§ Text segment:
+---+

Row-based vs. Non-Materialized
Row-based Sort
The OrderBy operator in Velox’s current implementation uses a utility called SortBuffer to perform
the sorting, which consists of three stages:
- Input Stage: Serializes input Columnar Vectors into a row format, stored in a RowContainer.
- Sort Stage: Sorts based on keys within the RowContainer.
- Output Stage: Extract output vectors column by column from the RowContainer in sorted order.

While row-based sorting is more efficient than column-based sorting[2,3], what if we only materialize the sort key columns? We could then use the resulting sort indices to gather the payload data into the output vectors directly. This would save the cost of converting the payload columns to rows and back again. More importantly, it would allow us to spill the original vectors directly to disk rather than first converting rows back into vectors for spilling.
Non-Materialized Sort
We have implemented a non-materializing sort strategy designed
to improve sorting performance. The approach materializes only the sort key columns and their original vector indices,
which are then used to gather the corresponding rows from the original input vectors into the output vector after the
sort completes. It changes the SortBuffer to NonMaterizedSortBuffer, which consists of three stages:
- Input Stage: Holds the input vector (its shared pointer) in a list, serializes key columns and additional index columns (VectorIndex and RowIndex) into rows, stored in a RowContainer.
- Sort Stage: Sorts based on keys within the RowContainer.
- Output Stage: Extracts the VectorIndex and RowIndex columns, uses them together to gather the corresponding rows from the original input vectors into the output vector.

In theory, this should have significantly reduced the overhead of materializing payload columns, especially for wide tables, since only sorting keys are materialized. However, the benchmark results were the exact opposite of our expectations. Despite successfully eliminating expensive serialization overhead and reducing the total instruction the end-to-end performance was 3x times slower.
Benchmark Result
To validate the effectiveness of our new strategy, we designed a benchmark with a varying number of payload columns:
- Inputs: 1000 Input Vectors, 4096 rows per vector.
- Number of payload columns: 64, 128, 256.
- L2 cache: 80 MiB, L3 cache: 108 MiB.

+---+

§ Provided material:
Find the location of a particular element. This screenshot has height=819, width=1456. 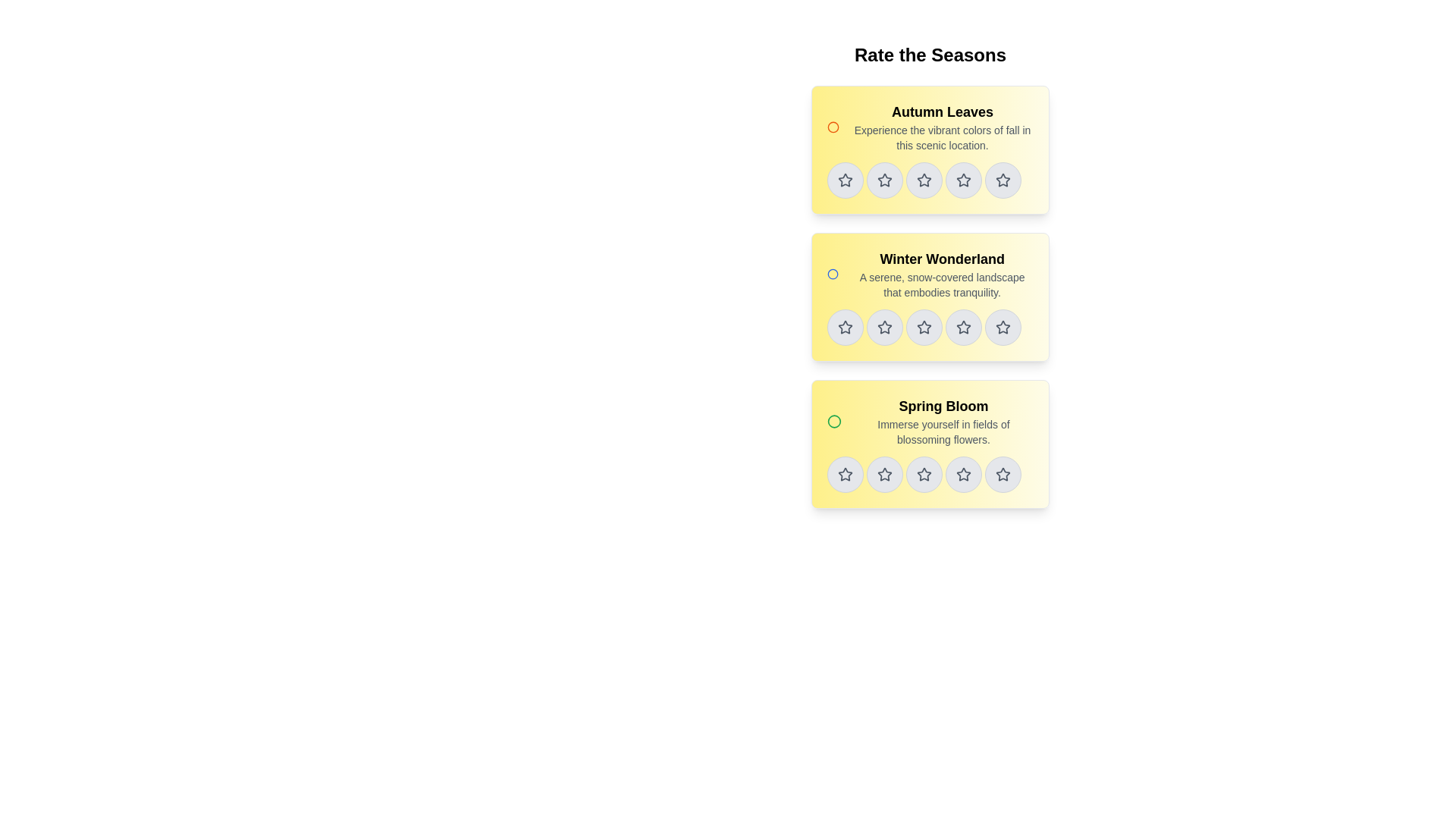

the descriptive Text Label that elaborates on the 'Spring Bloom' theme, located beneath the 'Spring Bloom' title and above the star rating icons in the third card of a vertical list is located at coordinates (943, 432).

+---+

§ Short exercise:
Set down the passage of the Velox sorting text from "Row-based vs. Non-Materialized" up to and including "format, stored in a RowContainer.", copied word for word.

§ Expected output:
Row-based vs. Non-Materialized
Row-based Sort
The OrderBy operator in Velox’s current implementation uses a utility called SortBuffer to perform
the sorting, which consists of three stages:
- Input Stage: Serializes input Columnar Vectors into a row format, stored in a RowContainer.